PARTES DO EXERCÍCIO ▸
A - Reproduza o trecho do texto sobre o desporto que começa em "A verdade é" e termina em "que representam Portugal.", incluindo ambos.
B - De acordo com o texto sobre o desporto, que despesas deveriam poder ser deduzidas no IRS e em que categoria?

TEXTO DE LEITURA ▸
* * *

O desporto é um dos maiores motores de coesão e de mobilidade social do nosso país. Está presente nas escolas, nas comunidades locais, nos clubes de formação e nas vidas de milhares de famílias que, todos os dias, fazem um esforço para que os seus filhos possam treinar, competir e crescer com valores de disciplina, superação e respeito. Mas, apesar dessa importância, o desporto continua a viver com recursos limitados e com um enquadramento fiscal que não o valoriza como merece.
A verdade é que o investimento no desporto ainda é, muitas vezes, visto como um gesto de mecenato ocasional. Uma revisão do regime do mecenato desportivo, que equipare o desporto à cultura, seria um passo essencial para mudar essa perceção, incentivando privados a investir neste setor. Além de permitir atrair mais investimento, iria garantir estabilidade às federações e clubes e dar condições dignas aos atletas e treinadores que representam Portugal.
Importa ainda rever o próprio conceito de donativo, cuja fronteira com o patrocínio é, muitas vezes, demasiado ténue. Uma clarificação mais justa e moderna destes conceitos permitiria estimular o investimento privado no desporto, tornando mais claras as regras e reforçando a confiança de quem quer apoiar o setor.
Mas o desafio não é apenas empresarial. As famílias também carregam grande parte do esforço, suportando custos com treinos, deslocações e equipamentos. A possibilidade de deduzir as despesas desportivas como despesas de saúde no IRS seria um reconhecimento justo de que investir no desporto é, em simultâneo, investir na saúde, na educação e no futuro dos nossos jovens.

* * *

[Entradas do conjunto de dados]
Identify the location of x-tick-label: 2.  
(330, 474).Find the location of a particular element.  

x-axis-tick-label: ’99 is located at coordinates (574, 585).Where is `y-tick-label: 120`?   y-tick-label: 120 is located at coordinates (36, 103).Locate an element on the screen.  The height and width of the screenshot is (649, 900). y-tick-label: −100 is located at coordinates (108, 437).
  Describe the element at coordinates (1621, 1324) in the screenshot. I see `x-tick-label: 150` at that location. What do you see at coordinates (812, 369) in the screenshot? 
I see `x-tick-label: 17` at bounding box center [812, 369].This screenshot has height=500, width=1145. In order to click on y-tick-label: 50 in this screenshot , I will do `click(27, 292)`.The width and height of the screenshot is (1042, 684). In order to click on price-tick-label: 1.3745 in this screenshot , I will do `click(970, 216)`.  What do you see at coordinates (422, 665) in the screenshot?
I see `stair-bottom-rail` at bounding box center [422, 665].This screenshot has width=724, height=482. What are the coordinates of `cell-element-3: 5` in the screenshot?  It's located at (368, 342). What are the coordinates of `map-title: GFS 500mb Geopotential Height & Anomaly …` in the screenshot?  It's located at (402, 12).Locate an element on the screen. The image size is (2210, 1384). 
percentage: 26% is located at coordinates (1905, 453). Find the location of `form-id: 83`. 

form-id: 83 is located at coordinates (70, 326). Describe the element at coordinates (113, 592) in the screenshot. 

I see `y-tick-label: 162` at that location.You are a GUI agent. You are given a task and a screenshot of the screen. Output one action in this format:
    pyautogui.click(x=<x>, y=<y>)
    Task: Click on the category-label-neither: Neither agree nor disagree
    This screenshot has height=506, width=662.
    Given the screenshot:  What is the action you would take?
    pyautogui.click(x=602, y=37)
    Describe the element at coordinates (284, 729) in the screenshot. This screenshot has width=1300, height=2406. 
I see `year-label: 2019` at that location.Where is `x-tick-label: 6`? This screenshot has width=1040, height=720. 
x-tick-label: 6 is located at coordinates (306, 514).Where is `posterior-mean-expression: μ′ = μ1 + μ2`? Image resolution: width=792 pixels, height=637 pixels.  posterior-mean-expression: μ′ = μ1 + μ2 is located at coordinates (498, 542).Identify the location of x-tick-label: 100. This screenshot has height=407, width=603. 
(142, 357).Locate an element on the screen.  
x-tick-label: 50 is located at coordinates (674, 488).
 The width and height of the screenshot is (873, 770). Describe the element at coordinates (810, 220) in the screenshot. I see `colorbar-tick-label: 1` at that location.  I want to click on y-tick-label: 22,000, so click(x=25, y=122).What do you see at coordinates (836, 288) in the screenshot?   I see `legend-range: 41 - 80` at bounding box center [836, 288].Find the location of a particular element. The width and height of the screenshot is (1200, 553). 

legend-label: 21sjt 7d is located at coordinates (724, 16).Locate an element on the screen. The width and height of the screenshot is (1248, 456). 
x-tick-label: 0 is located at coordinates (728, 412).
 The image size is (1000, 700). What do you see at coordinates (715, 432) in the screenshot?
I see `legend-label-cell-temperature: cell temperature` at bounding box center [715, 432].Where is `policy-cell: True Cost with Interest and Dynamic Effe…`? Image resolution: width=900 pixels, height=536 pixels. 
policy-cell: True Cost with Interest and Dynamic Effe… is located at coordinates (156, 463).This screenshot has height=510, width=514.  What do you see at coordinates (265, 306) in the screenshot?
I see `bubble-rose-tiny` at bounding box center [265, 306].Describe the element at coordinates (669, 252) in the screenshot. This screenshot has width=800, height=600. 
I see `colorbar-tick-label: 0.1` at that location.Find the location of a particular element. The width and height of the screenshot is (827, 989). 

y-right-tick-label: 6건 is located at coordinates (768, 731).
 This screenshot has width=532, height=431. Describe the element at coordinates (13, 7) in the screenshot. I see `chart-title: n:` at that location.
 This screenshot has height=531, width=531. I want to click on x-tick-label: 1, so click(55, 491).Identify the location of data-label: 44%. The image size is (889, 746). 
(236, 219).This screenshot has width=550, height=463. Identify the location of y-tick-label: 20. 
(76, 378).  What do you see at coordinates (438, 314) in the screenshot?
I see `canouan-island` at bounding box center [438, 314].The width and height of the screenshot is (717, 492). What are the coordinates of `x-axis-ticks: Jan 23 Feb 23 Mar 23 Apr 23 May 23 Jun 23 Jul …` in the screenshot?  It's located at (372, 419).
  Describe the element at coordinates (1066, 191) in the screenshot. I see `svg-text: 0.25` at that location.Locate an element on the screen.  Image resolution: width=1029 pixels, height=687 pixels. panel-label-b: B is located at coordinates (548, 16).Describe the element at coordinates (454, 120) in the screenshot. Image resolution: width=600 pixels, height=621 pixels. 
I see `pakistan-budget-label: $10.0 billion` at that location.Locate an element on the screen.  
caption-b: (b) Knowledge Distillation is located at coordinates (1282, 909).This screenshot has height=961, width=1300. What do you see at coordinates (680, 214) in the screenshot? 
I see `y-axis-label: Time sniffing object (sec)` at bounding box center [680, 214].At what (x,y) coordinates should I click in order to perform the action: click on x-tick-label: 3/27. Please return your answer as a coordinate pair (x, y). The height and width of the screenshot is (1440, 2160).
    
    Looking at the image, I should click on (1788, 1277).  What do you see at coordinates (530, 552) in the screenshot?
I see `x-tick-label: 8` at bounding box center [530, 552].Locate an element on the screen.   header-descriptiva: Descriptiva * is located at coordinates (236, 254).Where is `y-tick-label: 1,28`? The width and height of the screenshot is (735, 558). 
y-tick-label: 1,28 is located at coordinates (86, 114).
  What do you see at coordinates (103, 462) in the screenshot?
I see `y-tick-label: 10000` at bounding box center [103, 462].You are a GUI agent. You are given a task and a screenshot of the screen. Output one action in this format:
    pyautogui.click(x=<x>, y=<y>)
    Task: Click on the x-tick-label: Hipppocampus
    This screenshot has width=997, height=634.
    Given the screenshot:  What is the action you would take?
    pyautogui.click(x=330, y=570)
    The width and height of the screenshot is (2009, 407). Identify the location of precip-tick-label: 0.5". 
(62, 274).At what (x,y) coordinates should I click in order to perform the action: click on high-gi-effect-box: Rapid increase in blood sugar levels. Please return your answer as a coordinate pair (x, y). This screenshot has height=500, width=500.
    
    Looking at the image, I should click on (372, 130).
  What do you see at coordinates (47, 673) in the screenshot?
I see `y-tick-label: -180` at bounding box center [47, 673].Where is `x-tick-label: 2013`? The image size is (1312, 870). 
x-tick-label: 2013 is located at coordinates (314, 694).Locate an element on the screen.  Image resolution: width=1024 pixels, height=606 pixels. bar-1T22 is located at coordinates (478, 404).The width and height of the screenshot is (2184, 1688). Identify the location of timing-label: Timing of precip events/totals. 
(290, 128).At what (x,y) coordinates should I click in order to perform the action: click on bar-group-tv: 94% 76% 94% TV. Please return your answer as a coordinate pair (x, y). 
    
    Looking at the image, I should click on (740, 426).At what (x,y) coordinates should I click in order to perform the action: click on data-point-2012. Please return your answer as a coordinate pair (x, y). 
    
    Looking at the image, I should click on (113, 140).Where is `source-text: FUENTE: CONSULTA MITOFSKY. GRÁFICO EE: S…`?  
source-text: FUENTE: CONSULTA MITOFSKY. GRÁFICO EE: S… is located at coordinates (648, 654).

* * *

RESPOSTAS POR ITEM ▸
A -
A verdade é que o investimento no desporto ainda é, muitas vezes, visto como um gesto de mecenato ocasional. Uma revisão do regime do mecenato desportivo, que equipare o desporto à cultura, seria um passo essencial para mudar essa perceção, incentivando privados a investir neste setor. Além de permitir atrair mais investimento, iria garantir estabilidade às federações e clubes e dar condições dignas aos atletas e treinadores que representam Portugal.

B - As despesas desportivas, deduzidas como despesas de saúde.